Flash forward 20 years: Joyner’s now an accountant grinding away in a small office in an anonymous building. He’s happily married to his high-school sweetheart Maggie (Danielle Nicolet), but happiness eludes him elsewhere, and with his 20th high-school reunion looming, he’s started to wonder what’s become of the life he imagined for himself. Enter, or re-enter, Robbie Weirdicht, now calling himself Bob Stone. He’s traded fat for muscles and he’s extremely happy to see Calvin. (True, we’ll soon find he’s working a hidden agenda, but the enthusiasm isn’t faked.) Meeting for drinks at a bar in their Maryland hometown, Bob shows up wearing a unicorn shirt and rocking a fanny pack. A lovely waitress can’t keep her hands off him and he wows the bar by beating up some tough guys looking for a fight, but he’d rather explain his shirt to Calvin — he’s really “into ‘corns” — and catch up while geeking out to ’90s songs.
That’s Central Intelligence‘s best, and most poignant joke: That despite growing up to look like Dwayne Johnson, Bob is still just a dorky kid inside. (Other action stars would wink to let the audience know that they’re much cooler than this sort of character but that doesn’t seem to bother Johnson.) That remains true even after Calvin gets drawn into the dangerous world where Bob lives after he helps his old classmate hack into an auction site dealing in state secrets. Yet when the CIA, led by the no-nonsense Agent Pamela Harris (Amy Ryan), shows up looking for Bob and calling him a traitor, Calvin’s not sure who to believe.
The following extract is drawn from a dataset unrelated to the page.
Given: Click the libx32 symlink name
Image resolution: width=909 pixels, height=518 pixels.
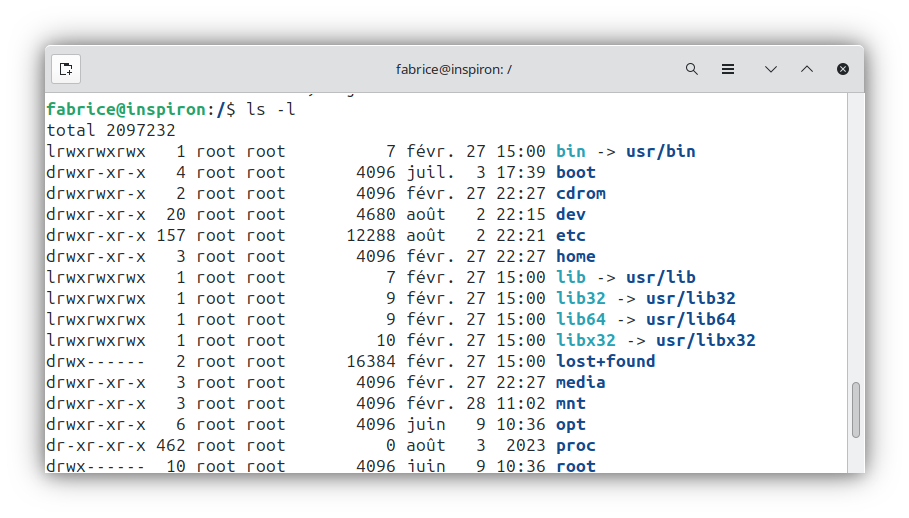Looking at the screenshot, I should [586, 340].
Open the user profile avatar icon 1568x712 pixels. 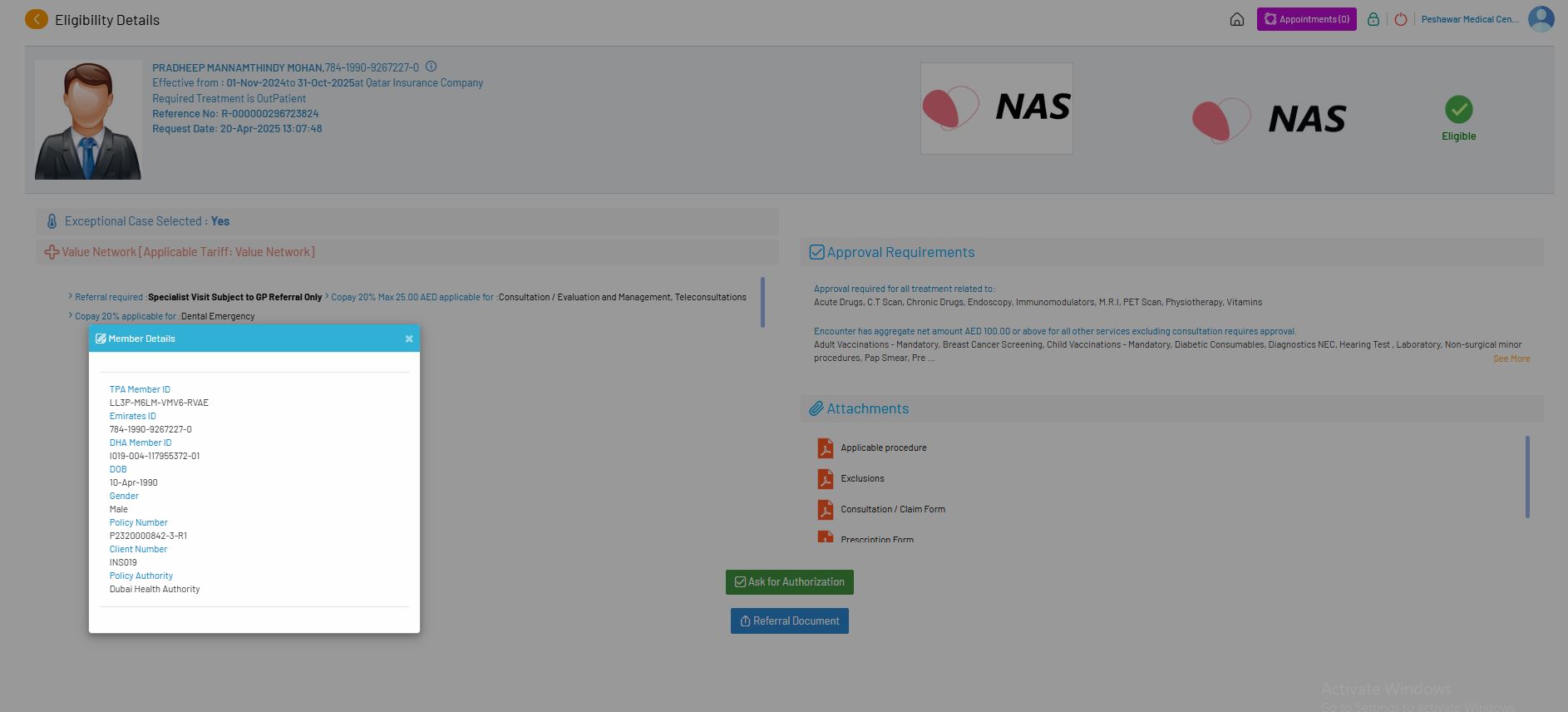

Co-written by The Mindy Project‘s Ike Barinholtz, his writing partner David Stassen, and director Rawson Marshall Thurber (Dodgeball, We’re the Millers), Central Intelligence plays a bit like a cross between Spy and Romy and Michelle‘s High School Reunion, mixing loud, busy action scenes with moments of buddy comedy between Johnson and Hart. There’s nothing especially groundbreaking here. The action is cartoony and mostly bloodless, which feels right, and the jokes are more competent than inspired. But Hart and Johnson are an inspired and charming pairing. Just seeing them standing next to each other makes for a natural site gag and they play off each other nicely, with Hart dialing back the volume a bit to play straight man to Johnson without sacrificing any laughs in the process.
Sincerity helps, too. Though there’s nothing particularly complex about the way it handles the subject, Central Intelligence never forgets that, for all the rapid-fire quips and flying bullets, it’s a movie about bullying and the way childhood trauma can stretch deep into adulthood. Throw in some surprise cameos — including one that had the audience I saw this with gasping in delight — and it all adds up to the sort of breezy, undemanding comedy that fits nicely into the summer months, and plays beautifully in endless cable repeats. It commits to its silliness but, following Johnson’s lead, it takes its characters, silliness and all, seriously, worrying about Bob’s feelings and Calvin’s early-onset mid-life crisis. In other words, it commits, and that makes a difference.